Longe de mim achar que isto é responsabilidade minha. Vejo muito à minha volta que não tem nada a ver com isto. E entristece-me. Afinal, tão pouco mérito tive eu comparando o que fiz ao alinhamento das estrelas que me deu o ter nascido onde nasci, as experiências de miúdo, o mar à frente de casa, uma curiosidade meio que inata e um monte de gente que acha que o que eu faço é interessante também para elas próprias. Tive muito pouca mão nisso. Sempre gostei de cá andar, tive relativamente poucos problemas (não mais do que ninguém que está vivo, pelo menos), e só foi preciso pegar em todas estas coisas que já cá estavam e fazer isso ser algo que desse para o gasto. Mas está diante de mim e não consigo, agora, parar de tentar aumentar isto até ao dia em que tenha sentido tudo. Será que isso vai acontecer?

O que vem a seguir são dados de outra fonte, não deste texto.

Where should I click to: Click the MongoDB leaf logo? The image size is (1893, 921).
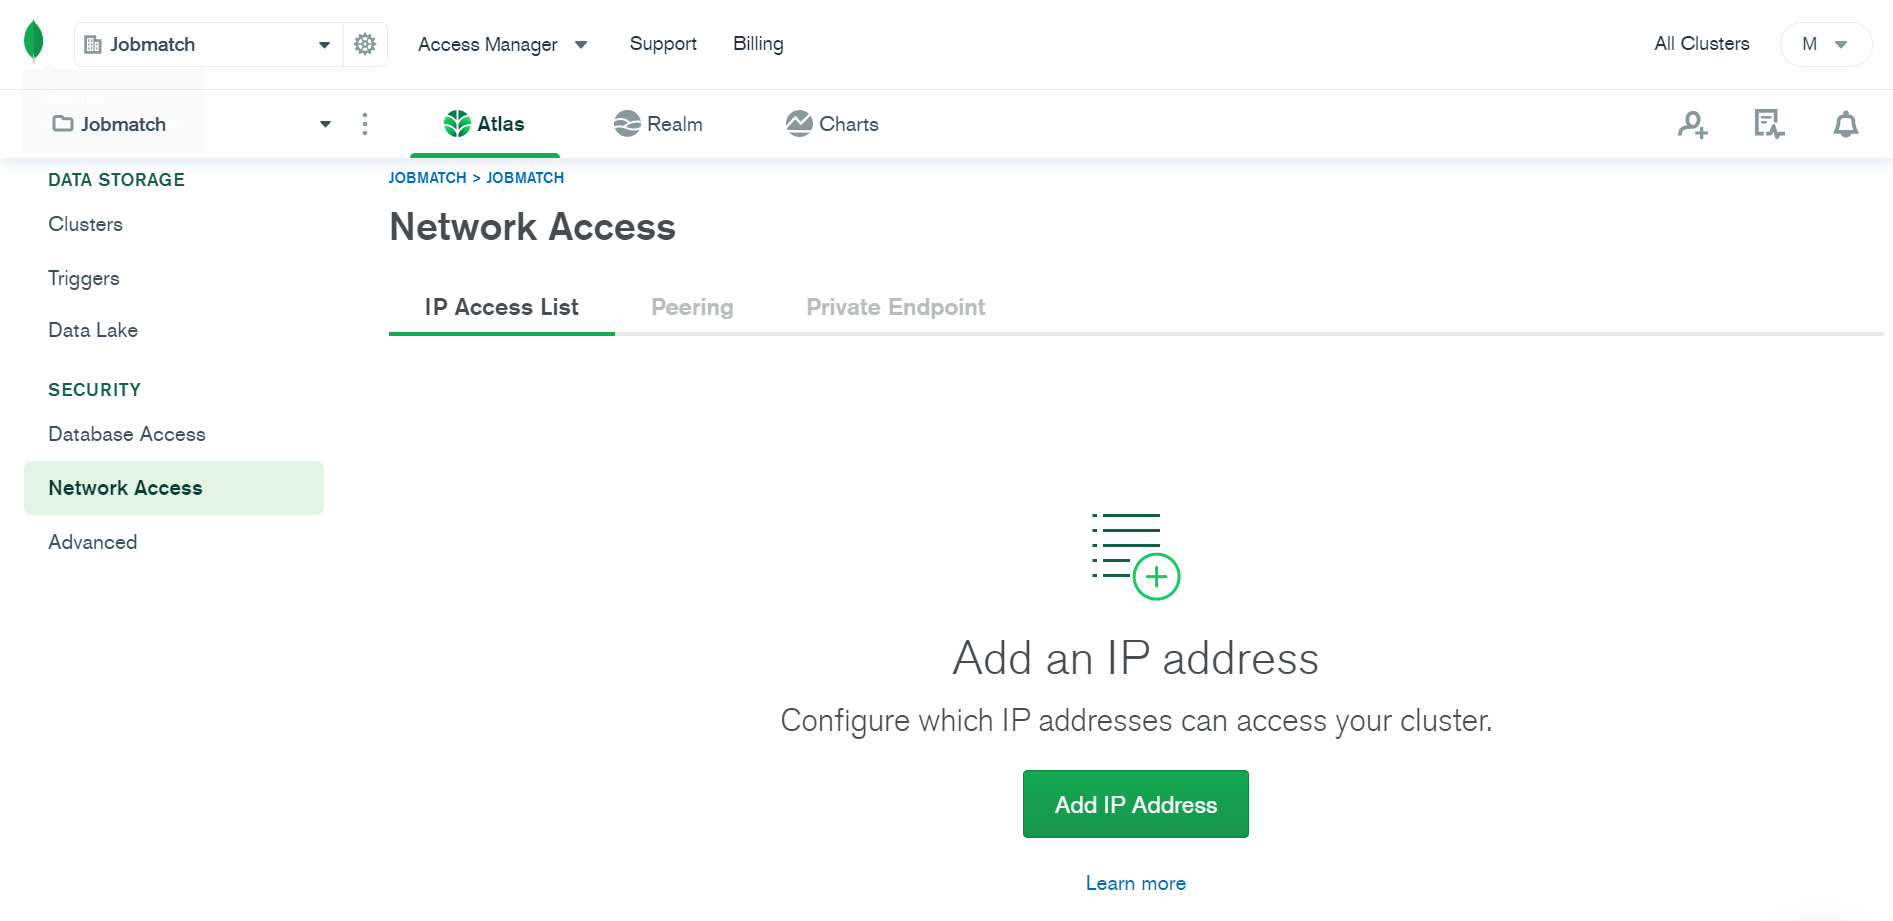coord(34,41)
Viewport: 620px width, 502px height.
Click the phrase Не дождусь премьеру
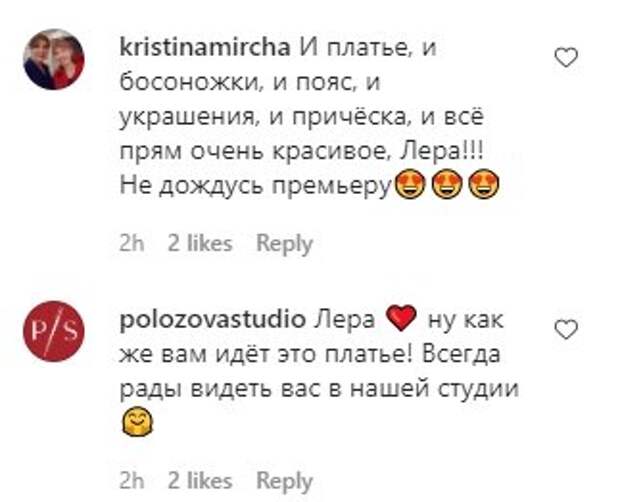click(x=256, y=186)
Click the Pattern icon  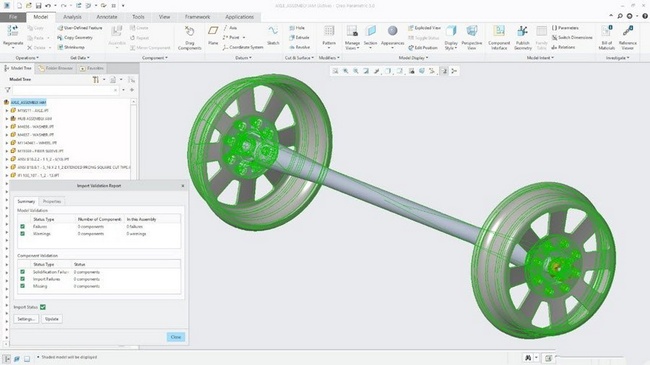[329, 35]
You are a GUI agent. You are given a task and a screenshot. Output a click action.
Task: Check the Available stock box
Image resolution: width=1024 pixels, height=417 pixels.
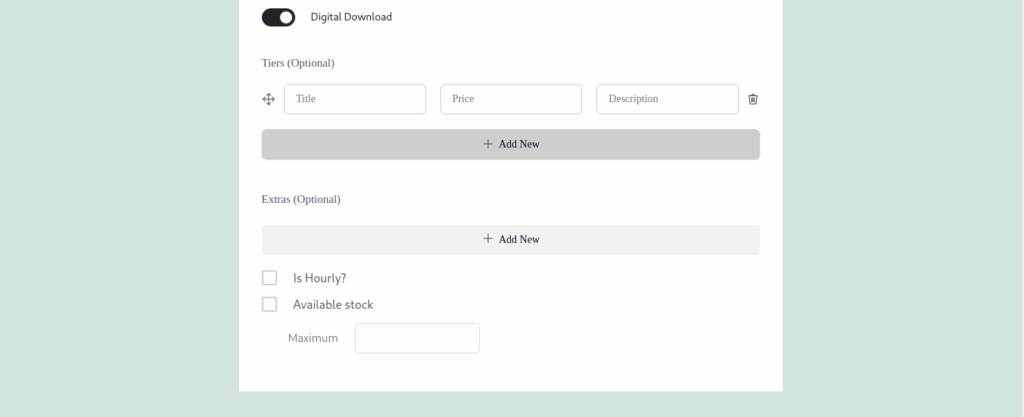coord(269,304)
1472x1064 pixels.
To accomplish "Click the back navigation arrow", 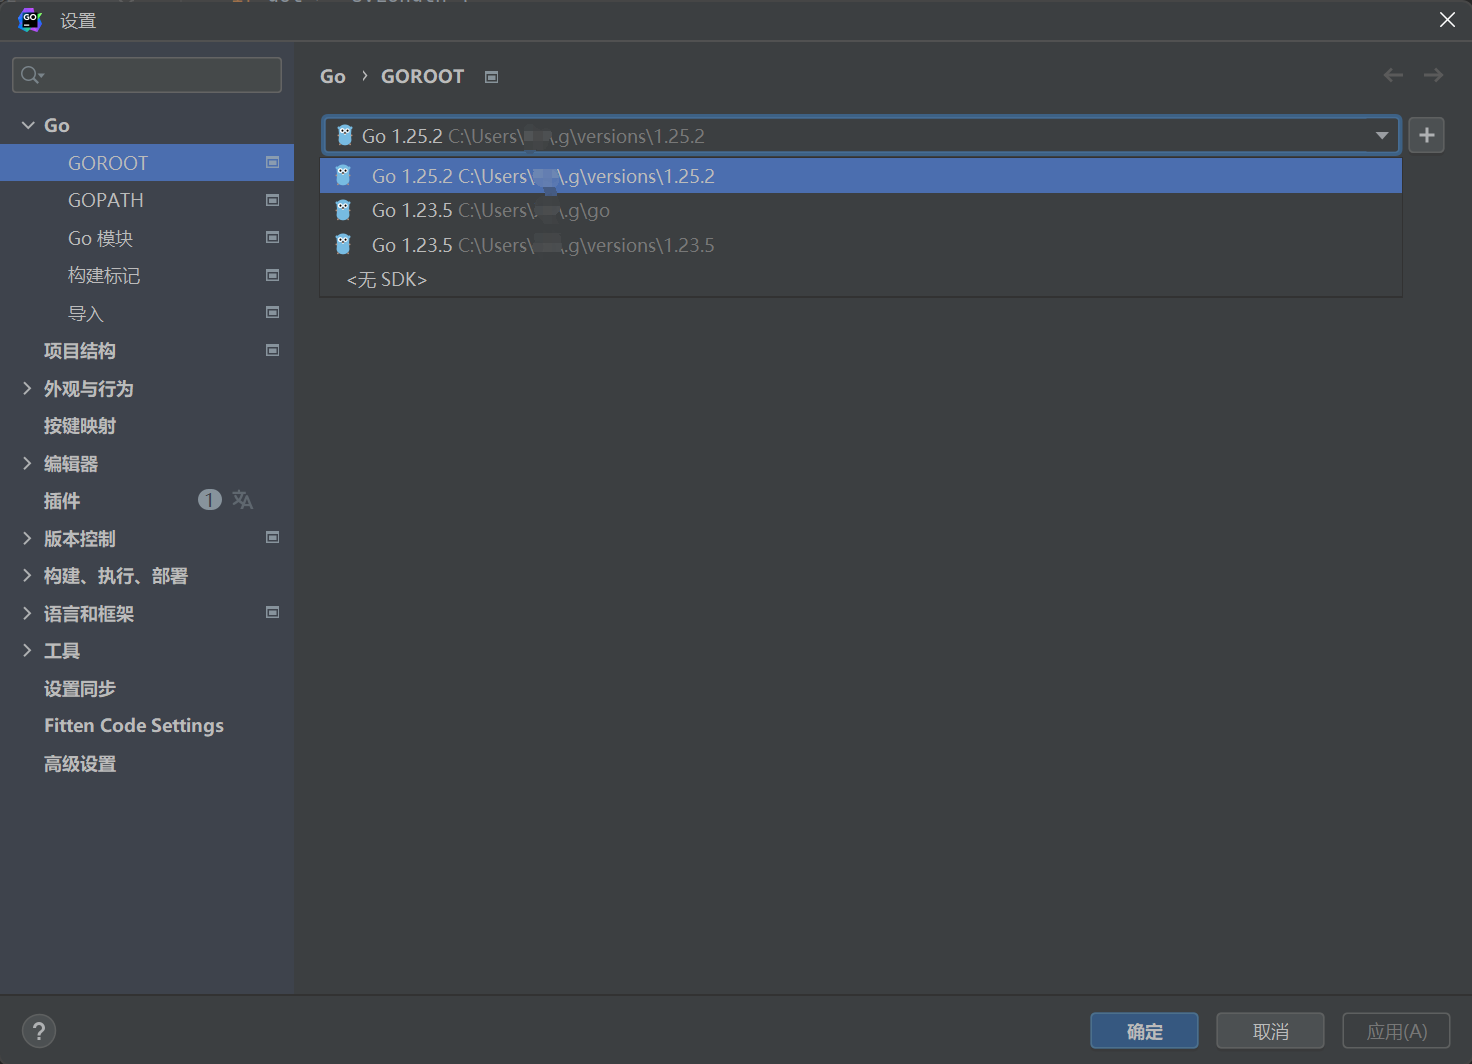I will (x=1393, y=76).
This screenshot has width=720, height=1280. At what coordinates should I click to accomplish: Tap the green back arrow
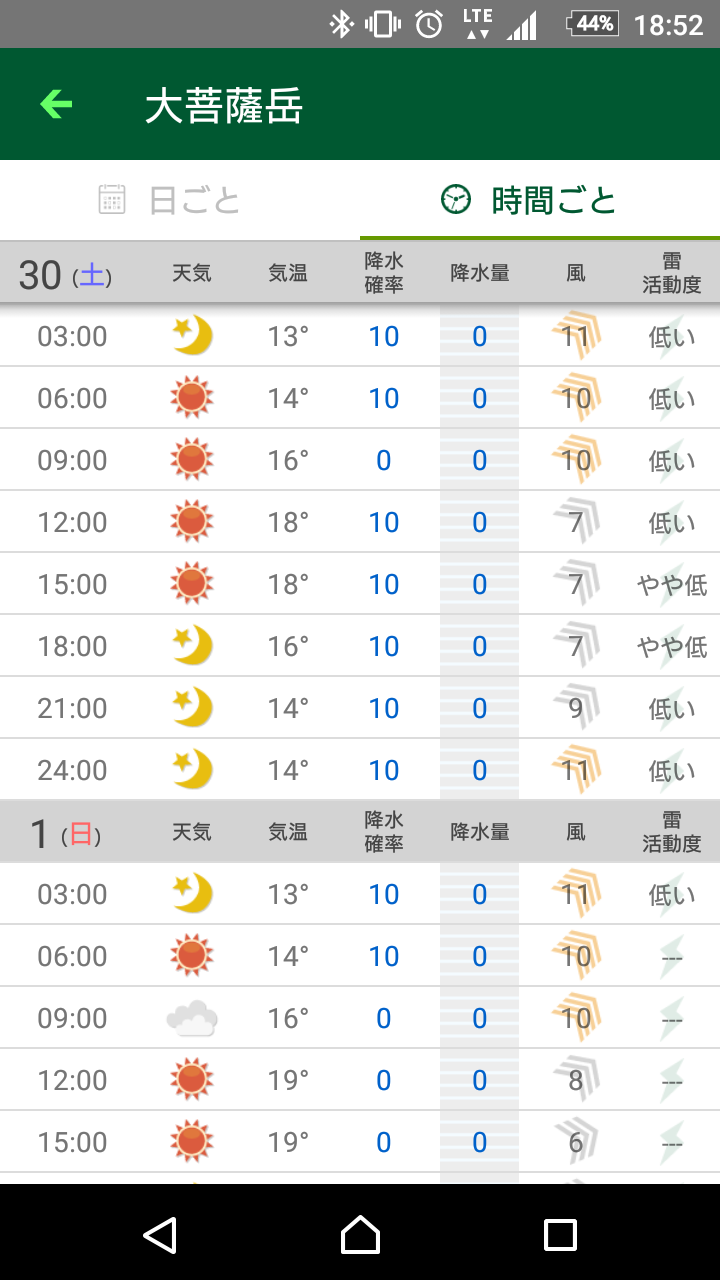click(x=56, y=104)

Coisas a mais para descobrir.
E é estúpido, adolescente e romântico, eu sei, mas conforta-me o saber que, quando o Covid apareceu para nos virar o mundo ao contrário, antes de estratégia e planos inteligentes, de oportunidades do mercado digital e sei lá que mais, o impulso para o meu projeto de 2020 tenha sido “vou sentir coisas”. De alguma maneira, pôs em cheque esta minha ideia de mim próprio. Este “sentidor de coisas” de barriga cheia, quando está tudo bem. Seria igual quando o prato estivesse meio vazio? Não sabia se haveria dinheiro para continuar a pagar a renda. Não sabia se todos os meus acordos com parceiros iriam por água abaixo (estavam a ir). Na verdade, não sabia nada. Mas sabia que iria à procura disto que estou a sentir agora. E percebi que era verdade. Penso muito e raramente chego a conclusões sem “se’s”, sólidas o suficiente para dizer que “aquilo” é o que acho. Nunca acho nada com força e escondo-me bastante por trás de “isto é uma linha de pensamento possível”. Mas, depois de o “De Norte a Sal” ter dado a primeira pedalada por uma estrada sem final à vista, pude dizer-me com alguma paz que, pelo menos para já, acredito mesmo nesta minha forma de estar vivo.
O segundo episódio, produzido pela WAY.
O resto é o resto – o ir de bicicleta ou de canoa, o passar na televisão ou não, o ter parceiras que me fizessem voltar a poder pagar a renda, os quilómetros por dia e onde jantaríamos – isso eram tudo “coisas”. Sim, coisas fundamentais e preciosas sem as quais nada do que se viu poderia ter acontecido. Mas coisas a seguir a esta tão mais importante: estar próximo desta sensação parva, egoísta, despropositada e irreal que é fazer aquilo de que se gosta quando não é preciso nem caçar, ou na verdade, nem sequer fazer mais nada.